Les marques du régime seigneurial constituent une partie substantielle du patrimoine culturel des Québécois. Elles se retrouvent dans la toponymie et leur tiennent compagnie dans leur vie quotidienne. Tantôt elles prennent la forme de paysages aux rectangles étroits et allongés; tantôt celle de bâtiments, manoirs et moulins; tantôt celle de plaques et monuments constituant autant de rappels mémoriels; tantôt encore celle de sources imprimées comme les Anciens Canadiens de Philippe Aubert de Gaspé, de manuscrits tels les aveux et dénombrements, ou de témoignages oraux relatant des traditions et des façons de faire transmises par la parole de génération en génération. Tantôt enfin les traces peuvent se dégager de personnages, lieux ou événements introduits ou réintroduits par les historiens dans la mémoire collective. Le legs du régime seigneurial est à l’heure actuelle inventorié, recueilli de plus en plus (dans le cas du patrimoine immatériel vivant qui se transmet de génération en génération – voir le Musée de la Mémoire vivante de Saint-Jean-Port-Joli ) et mis en valeur. Les guides touristiques, des travaux de devanciers comme les Vieux manoirs, vieilles maisons de Pierre-Georges Roy, les musées, les bibliothèques et les archives invitent à reprendre contact avec ces témoins d’une époque disparue, mais qui n’en constituent pas moins une partie importante des caractères identitaires des Québécois en Amérique du Nord au même titre que la langue et la culture.

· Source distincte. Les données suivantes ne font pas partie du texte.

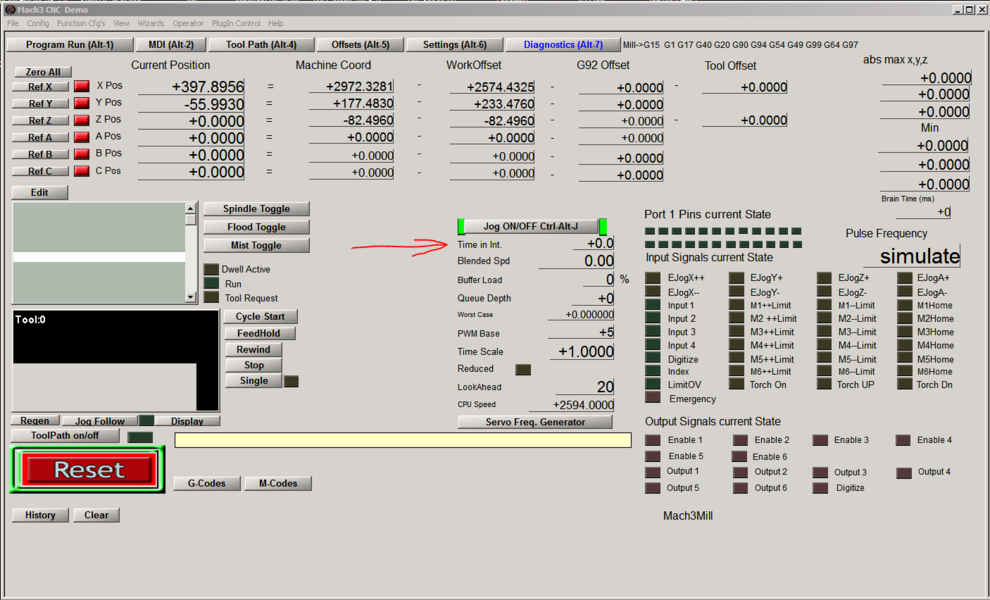Screen dimensions: 990x600
Task: Toggle the spindle on or off
Action: coord(256,209)
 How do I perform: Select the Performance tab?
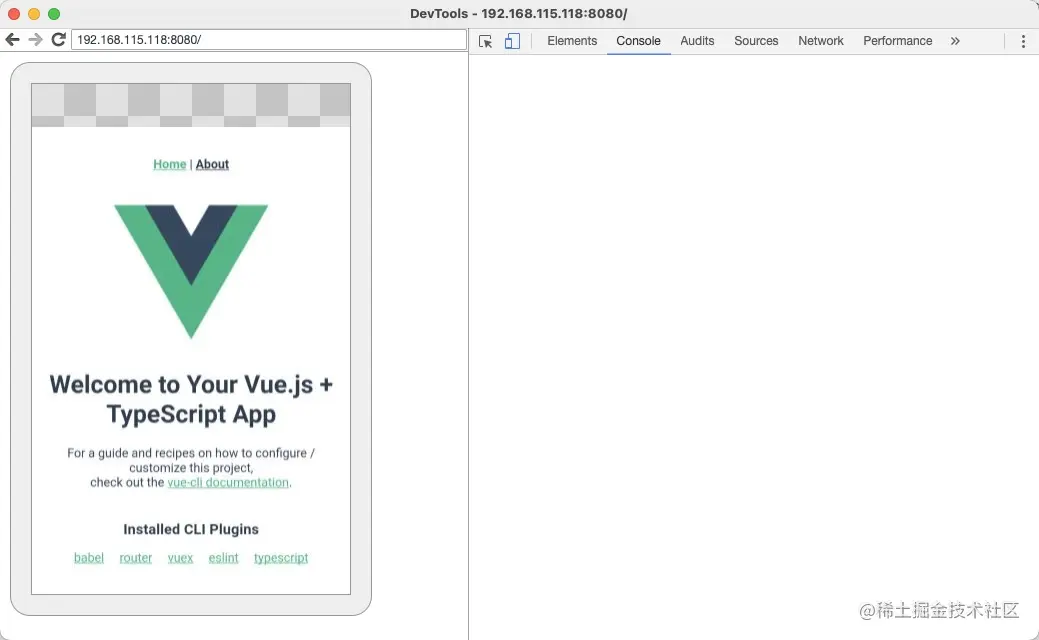[897, 41]
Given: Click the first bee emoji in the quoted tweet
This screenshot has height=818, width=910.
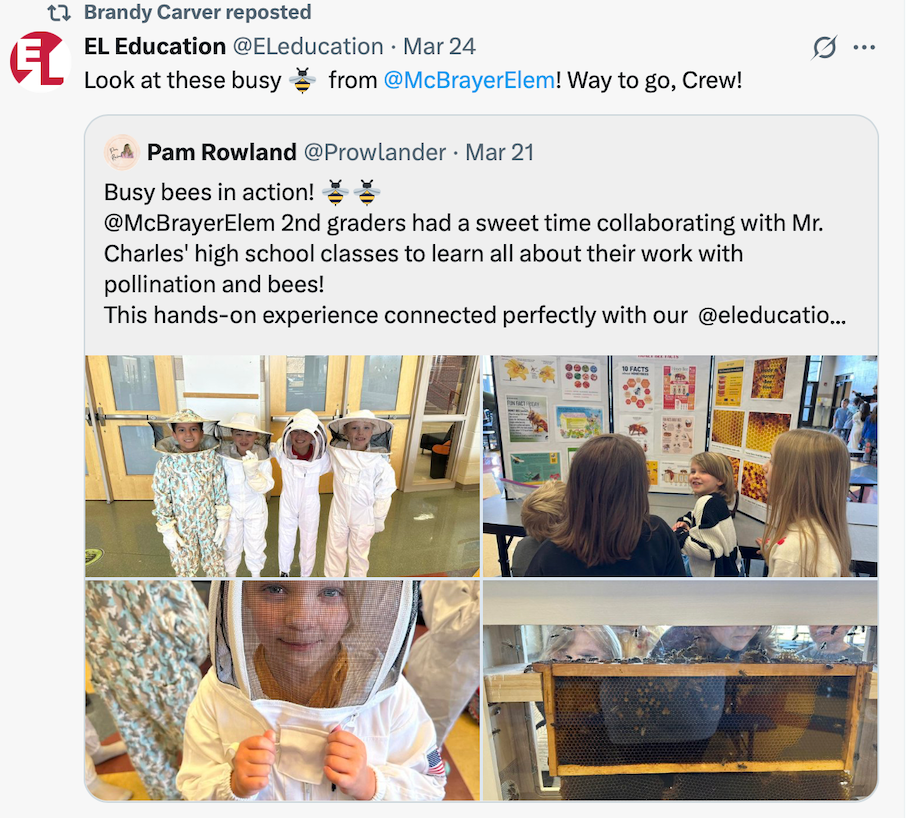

  • http://inventairenf.cieq.ulaval.ca:8080/inventaire/oneTheme.do?refTheme=39
  • http://www.patrimoine-culturel.gouv.qc.ca/RPCQ/resultatRecherche.do?methode=afficherResultat

[i] Franc et commun soccage : Régime de propriété foncière en vigueur dans les townships au Canada sous le régime britannique et caractérisé par l’absence de droits seigneuriaux. Tiré de Benoît Grenier, Brève histoire du régime seigneurial, p. 221.